Having met while studying at university in Glasgow, Admiral Fallow formed in 2007 (as the Brother Louis Collective: the name-change came in early 2010), through a shared love of such left-field luminaries as Tom Waits, Low, Midlake, Elbow, King Creosote and Bruce Springsteen – all filtered through Abbott’s unflinchingly personal, resolutely Scottish sensibility.
As well as support slots with the Futureheads, Paolo Nutini, King Creosote, the Felice Brothers and Frightened Rabbit, highlights among their own headline gigs included a triumphant London show in September, of which editor Paul Kramer wrote in The Hit Sheet: “The award for the best of the new acts we have seen perform recently goes to Admiral Fallow. Their excellent set at the Lexington had publishers and A&R out in force. We expect them to be huge. Led by the engaging and captivating future star that is frontman Louis Abbott, they will soon have the world at their feet.”

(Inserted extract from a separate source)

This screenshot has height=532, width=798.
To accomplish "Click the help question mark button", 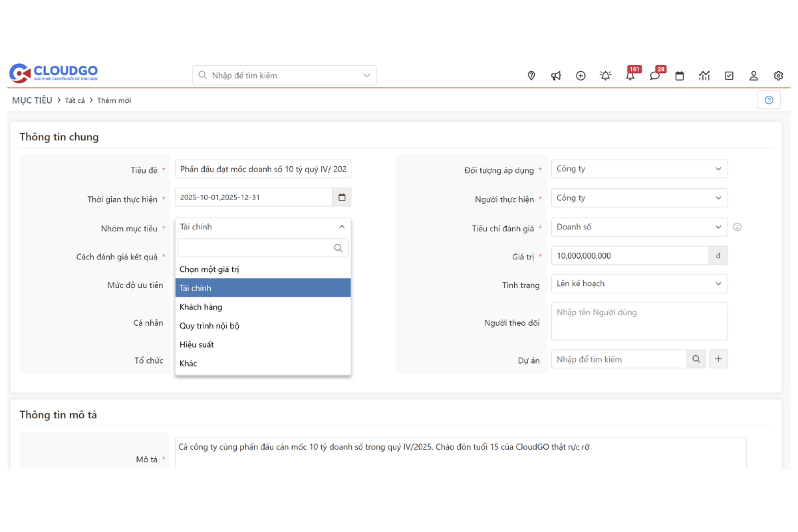I will [769, 100].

The diversity of musical contexts in which they’ve featured points directly to the breadth of Admiral Fallow’s appeal and their genre-spanning calibre of musicianship. Abbott has worked those childhood and adolescent memories, with their attendant soul-searching, into songs which strike a universal chord, across the full emotional register from euphoria to anguish, often articulating the complex, ambivalent overlap between the two. His reticently guarded, soulfully vulnerable vocals are vibrantly complemented by his bandmates’ alternately lush and sparing contributions, highlighted in the fragile, barely-accompanied ‘Delivered’ and the epic, distorted orchestral finale of ‘Bomb Through the Town’.

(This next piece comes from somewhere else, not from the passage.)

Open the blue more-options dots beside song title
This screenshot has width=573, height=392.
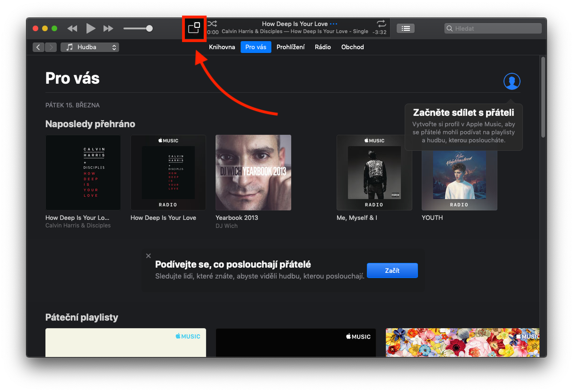point(334,24)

As the band continue to attract admiring comparisons to Arcade Fire and Frightened Rabbit, while forging a sound that brims with originality, now is the time to catch them – before they’re huge.
“The perfect musical storm: depth, strength of feeling and technical skill in one sublime package.” (Stereokill.net)
“A veritable masterclass in dark-hued yet uplifting, catchily literate roots-pop” (The Herald)
“So good, so dark, so beautiful” (Daniel P. Carter, BBC Radio 1)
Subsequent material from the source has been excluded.